I hope you enjoyed the Easter weekend. I have teamed up today with Chris Collins, a senior IT Finance manager and former colleague. Our final post on metrics is on unit costing — on which Chris has been invaluable with his expertise. For those just joining our discussion on IT metrics, we have had 6 previous posts on various aspects of metrics. I recommend reading the Metrics Roundup and A Scientific Approach to Metrics to catch you up in our discussion.
As I outlined previously, unit costing is one of the critical performance metrics (as opposed to operational or verification metrics) that a mature IT shop should leverage particularly for its utility functions like infrastructure (please see the Hybrid model for more information on IT utilities). With proper leverage, you can use unit cost and the other performance metrics to map a trajectory that will enable your teams to drive to world-class performance as well as provide greater transparency to your users.
For those just starting the metrics journey, realize that in order to develop reliable sustainable unit cost metrics, significant foundational work must be done first including:
- IT service definition should be completed and in place for those areas to be unit costed
- an accurate and ongoing asset inventory must be in place
- a clean and understandable set of financials must be available organized by account so that the business service cost can be easily derived
If you have these foundation elements in place then you can quickly derive the unit costing for your function. I recommend partnering with your Finance team to accomplish unit costing. And this should be an effort that you and your infrastructure function leaders champion. You should look to apply a unit cost approach to the 20 to 30 functions within the utility space (from storage to mainframes to security to middleware, etc). It usually works best to start with one or two of the most mature component functions and develop the practices and templates. For the IT finance team, they should progress the effort as follows:
- Ensure they can easily segregate cost based on service listing for that function
- Refine and segregate costs further if needed (e.g., are there tiers of services that should be created because of substantial cost differences?)

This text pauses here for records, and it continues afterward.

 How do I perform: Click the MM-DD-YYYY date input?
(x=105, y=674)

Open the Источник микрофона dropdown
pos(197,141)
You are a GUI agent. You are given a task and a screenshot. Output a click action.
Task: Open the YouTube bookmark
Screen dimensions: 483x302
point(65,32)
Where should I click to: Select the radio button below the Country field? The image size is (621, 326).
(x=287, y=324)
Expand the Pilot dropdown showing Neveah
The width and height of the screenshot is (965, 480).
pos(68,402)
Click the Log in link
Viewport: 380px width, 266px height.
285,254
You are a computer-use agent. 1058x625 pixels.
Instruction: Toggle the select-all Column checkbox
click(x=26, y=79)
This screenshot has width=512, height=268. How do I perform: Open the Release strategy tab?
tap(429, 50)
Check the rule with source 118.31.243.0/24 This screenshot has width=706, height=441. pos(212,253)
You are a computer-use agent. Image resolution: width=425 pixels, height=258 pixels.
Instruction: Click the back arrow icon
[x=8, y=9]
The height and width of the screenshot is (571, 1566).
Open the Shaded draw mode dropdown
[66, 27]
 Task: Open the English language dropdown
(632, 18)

- Identify a volume driver to use as the basis of the unit cost (for example, for storage it could be terabytes of allocated storage)

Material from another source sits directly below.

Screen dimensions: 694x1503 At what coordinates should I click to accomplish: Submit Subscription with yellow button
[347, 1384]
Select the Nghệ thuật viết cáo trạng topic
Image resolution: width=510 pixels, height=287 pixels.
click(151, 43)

- Parallel to the service identification/cost segregation work, begin development of unit cost database that allows you to easily manipulate and report on unit cost. Specifically, the database should contain:
- Ability to accept RC and account level assignments
- Ability to capture expense/plan from the general ledger
- Ability to capture monthly volume feeds from source systems including detail volume data (like user name for an email account or application name tied to a server)

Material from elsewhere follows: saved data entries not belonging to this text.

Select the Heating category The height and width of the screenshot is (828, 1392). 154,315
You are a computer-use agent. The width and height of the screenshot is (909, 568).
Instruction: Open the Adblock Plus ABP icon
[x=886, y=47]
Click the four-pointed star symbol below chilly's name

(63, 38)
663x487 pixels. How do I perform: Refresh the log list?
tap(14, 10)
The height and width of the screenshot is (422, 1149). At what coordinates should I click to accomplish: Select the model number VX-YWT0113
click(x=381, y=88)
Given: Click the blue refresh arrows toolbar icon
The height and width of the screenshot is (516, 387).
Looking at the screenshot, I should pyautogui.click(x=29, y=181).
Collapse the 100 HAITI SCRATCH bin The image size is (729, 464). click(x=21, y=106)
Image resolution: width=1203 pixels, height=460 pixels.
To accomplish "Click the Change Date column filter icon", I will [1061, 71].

For the function team, they should support the IT Finance team in ensuring the costs are properly segregated into the services they have defined. Reasonable precision of the cost segregation is required since later analysis will be for naught if the segregations are inaccurate. Once the initial unit costs are reported, the function technology can now begin their analysis and work. First and foremost should be an industry benchmark exercise. This will enable you to understand quickly how your performance ranks against competitors and similar firms. Please reference the Leveraging Benchmarkspage for best practices in this step. In addition to this step, you should further leverage performance metrics like unit cost to develop a projected trajectory for for your function’s performance. For example, if your unit cost for storage is currently $4,100/TB for tier 1 storage, then the storage team should map out what their unit cost will be 12, 24, and even 36 months out given their current plans, initiatives and storage demand. And if your target is for them to achieve top quartile cost, or cost median, then they can now understand if their actions and efforts will enable them to deliver to that future target. And if they will not achieve it, they can add measures to address their gaps.
Further, you can now measure and hold them accountable on a regular basis to achieve the proper progress towards their projected target. This can be done not just for unit cost but for all of your critical performance measures (e.g., productivity, time to market, etc). Setting goals and performance targets in this manner will achieve far better results because a clear mechanism for understanding cause and effect between their work and initiatives and the target metrics has been established.
A broad approach to also potentially utilize is to establish a unit cost progress chart for all of your utility functions. On this chart, where the y axis is cost as a percentage of current cost and the x axis is future years, you should establish a minimum improvement line of 5% per year. The rationale behind this is that improving hardware (e.g., servers, storage, etc) and improving productivity, yield an improving unit cost tide of at least 5% a year. Thus, to truly progress and improve, your utility functions should well exceed a 5% per year improvement if they are below 1st quartile. This approach also conveys the necessity and urgency of not sitting on our laurels in the technology space. Often, with this set of performance metrics practices employed along with CPI and other best practices, you can then achieve 1st quartile performance within 18 to 24 months for your utility function.
What has been your experience with unit cost or other performance measures? Where you able to achieve sustained advantage with these metrics?